Material supplied
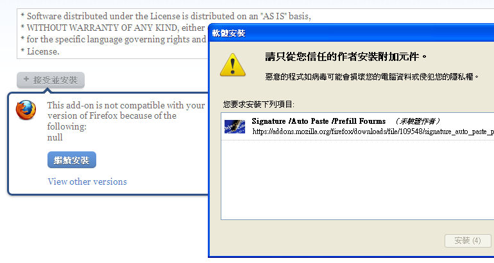Click the 請只從您信任的作者安裝附加元件 heading
The height and width of the screenshot is (263, 494).
(346, 57)
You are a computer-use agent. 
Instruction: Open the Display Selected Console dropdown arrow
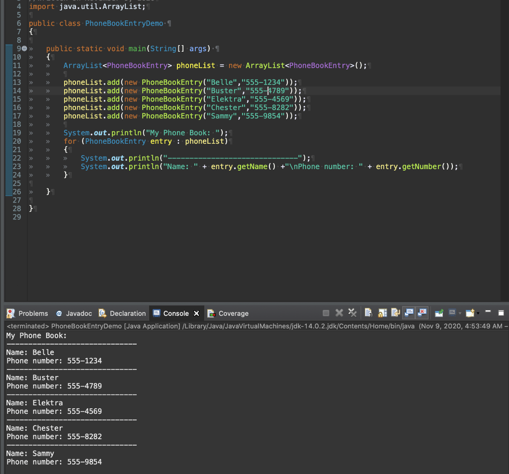pos(460,313)
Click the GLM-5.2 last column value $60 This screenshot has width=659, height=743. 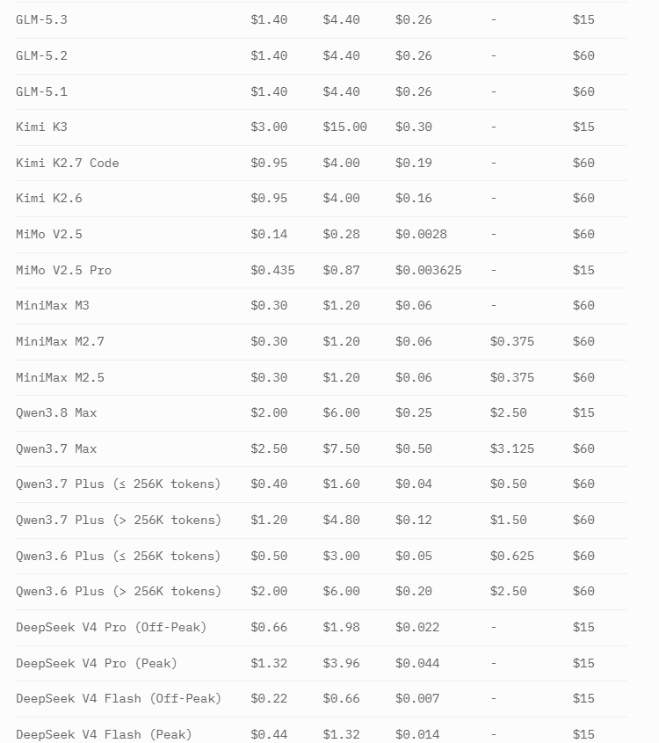[x=583, y=56]
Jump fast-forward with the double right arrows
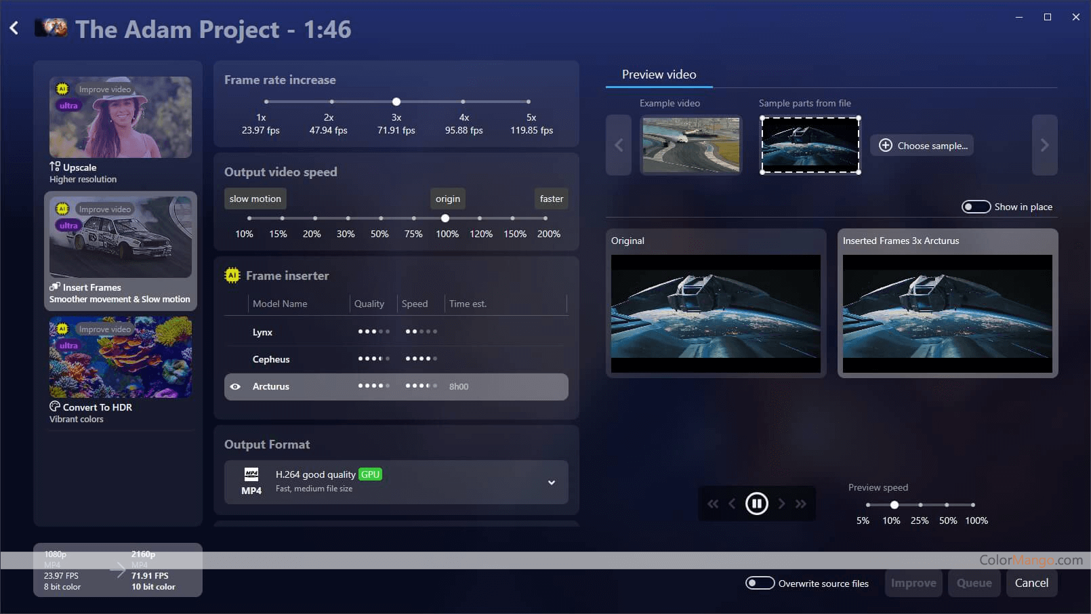1091x614 pixels. (x=801, y=504)
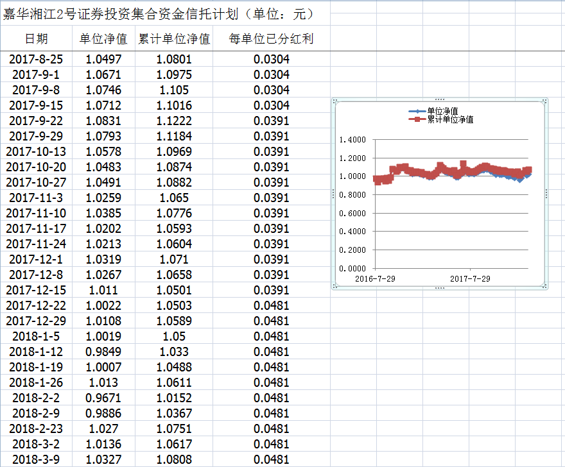Click the red data series line in chart
Viewport: 565px width, 467px height.
[x=402, y=167]
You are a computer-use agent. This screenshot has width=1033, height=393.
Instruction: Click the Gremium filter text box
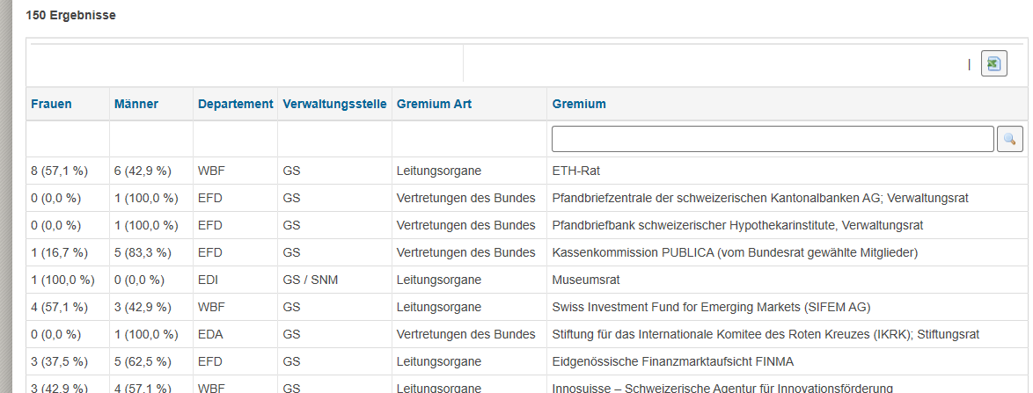772,139
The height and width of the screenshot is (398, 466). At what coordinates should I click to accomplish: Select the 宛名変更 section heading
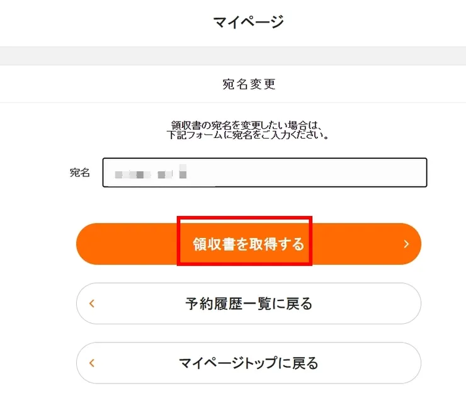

Action item
Lines holding the string "computer" must be copied out of the entries above.

Answer to the problem
You are a computer-use agent. 
You are a computer-use agent. This screenshot has width=1033, height=393.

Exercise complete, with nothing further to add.